OCP also has on tap a police cyborg program they’re able to bring online when an intrepid cop named Alex J. Murphy is “swiss-cheesed’ in a shooting and left for dead by some ruffians. He’s subsequently resurrected as the title character, an Iron Man-like augmented alloy stud who has hyper senses and strength, though has lost his humanity in the process. The cops go on strike at being privatized and Murphy the RoboCop uncovers the scheme that one of OCP’s VPs has had a particularly vicious gang of thugs (headed by Kurtwood Smith who would go on to play the put-upon dad, Red, in That 70s Show sitcom) in his employ. The same dudes who shoot the shit out of him. The scheming VP, played by another TV dad, Ronny Cox (Apple’s Way), uses the hoodlums to do his dirty work and strategic criminal activity to in turn justify bigger expenditures by OCP. Like its killer mechanical beast the ED-209 that RoboCop has a showdown with in the end.
The subtext of RoboCop was a warning that outsourcing to corporations requires diligent oversight as said corp has a broader agenda than just the single company or public formation it contracts with for service. There are, as some philosopher has said, wheels within wheels.
For if you click on Shopper Events’ website it states: “The Strategic partnership between Shopper Events and Wal-Mart was created to improve the in-store experience for the Wal-Mart shopper – and to create better interaction and relationship with your brand.” Does that mean Shopper Evnets only services Wal-Mart and not the competition? Are there interlocking boards? Looking on a map, Rogers is not too far from Bentonville, Arkansas, headquarters of Wal-Mart. Less than ten miles it appears. Don’t know what that means, just speculating.
Jeremy Scahill, who’d written a bestselling book about the private security contractor in Iraq, Blackwater (now called We, Xe or some such), has warned the company has branched out and has gotten into the intelligence gathering services for hire to Fortune 500 companies.
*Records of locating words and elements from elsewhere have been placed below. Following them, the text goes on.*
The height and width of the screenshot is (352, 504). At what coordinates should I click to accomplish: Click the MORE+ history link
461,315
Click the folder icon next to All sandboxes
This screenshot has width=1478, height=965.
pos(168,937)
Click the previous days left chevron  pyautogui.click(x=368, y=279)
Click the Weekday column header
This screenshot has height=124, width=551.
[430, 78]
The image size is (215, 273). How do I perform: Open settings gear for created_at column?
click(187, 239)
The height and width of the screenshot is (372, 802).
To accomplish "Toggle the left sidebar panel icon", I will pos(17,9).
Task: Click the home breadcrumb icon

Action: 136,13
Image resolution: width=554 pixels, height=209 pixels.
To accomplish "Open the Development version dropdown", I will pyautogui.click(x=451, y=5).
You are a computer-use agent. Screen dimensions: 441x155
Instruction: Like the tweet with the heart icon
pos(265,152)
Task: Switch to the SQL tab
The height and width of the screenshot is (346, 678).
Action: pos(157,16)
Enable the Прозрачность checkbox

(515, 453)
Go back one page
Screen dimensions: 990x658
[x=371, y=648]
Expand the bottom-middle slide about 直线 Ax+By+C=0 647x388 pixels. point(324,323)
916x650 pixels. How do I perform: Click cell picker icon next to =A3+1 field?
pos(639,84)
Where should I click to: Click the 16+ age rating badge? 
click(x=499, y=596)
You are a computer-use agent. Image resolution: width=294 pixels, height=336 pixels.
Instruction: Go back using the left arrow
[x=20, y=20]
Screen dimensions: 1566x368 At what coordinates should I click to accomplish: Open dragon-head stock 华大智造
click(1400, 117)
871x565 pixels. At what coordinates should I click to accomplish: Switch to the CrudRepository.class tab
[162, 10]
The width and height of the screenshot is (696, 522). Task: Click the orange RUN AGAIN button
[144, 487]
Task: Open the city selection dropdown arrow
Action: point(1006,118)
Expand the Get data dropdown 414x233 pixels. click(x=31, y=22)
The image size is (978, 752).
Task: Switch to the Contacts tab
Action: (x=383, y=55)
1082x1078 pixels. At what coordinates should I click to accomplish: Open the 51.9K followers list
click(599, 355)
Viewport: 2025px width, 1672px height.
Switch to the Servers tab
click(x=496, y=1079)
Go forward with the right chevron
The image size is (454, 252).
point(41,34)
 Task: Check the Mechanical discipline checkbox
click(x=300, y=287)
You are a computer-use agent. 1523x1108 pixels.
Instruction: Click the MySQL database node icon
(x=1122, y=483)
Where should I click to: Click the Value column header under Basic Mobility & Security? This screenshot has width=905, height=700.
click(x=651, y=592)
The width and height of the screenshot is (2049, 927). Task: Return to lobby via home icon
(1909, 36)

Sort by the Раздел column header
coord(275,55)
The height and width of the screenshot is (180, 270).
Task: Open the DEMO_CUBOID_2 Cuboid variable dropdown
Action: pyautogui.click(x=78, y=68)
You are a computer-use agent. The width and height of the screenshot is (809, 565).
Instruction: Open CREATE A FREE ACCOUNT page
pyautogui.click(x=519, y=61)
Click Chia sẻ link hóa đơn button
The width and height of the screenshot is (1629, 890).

“Blackwater started a private intelligence company,” quoted on infowars.com, explained, “a private CIA essentially, called Total Intelligence Solutions. And the man running Total Intelligence Solutions is J. Cofer Black. He’s a thirty-year veteran of the Central Intelligence Agency. He also was the guy who ran the CIA’s extraordinary rendition program, the government-sanctioned kidnap-and-torture program.”
Economy in the tank, the dems running around like chickens with their heads cut of, the prez needing to talk and walk tough and swing a big stick, teabaggers feeling their oats, China owning our note ... “We have met the enemy, and we is Detroit 1991,” to badly malign Walt Kelly’s words through his comic strip sage, Pogo the Possum.
What if in an effort to diversify and better its image, Blackwater/XE buys out Shopper Events? You could find yourself waltzing through Sam’s Club one day and some burly chap, or chick, in black and those gloves with the fingers cut off sticks out their hand holding a savory square of grilled meat.
“Have a hot link, motherfuckah,” they say with a smile, their Ingram assault rifle slung casually across their torso.
Pucker up.

yeah. and the blackwater boys have hired themselves out to a security outfit in pakistan, too. they are currently running around pakistan, stirring the pot.
what a roiling, boiling, buncha crap.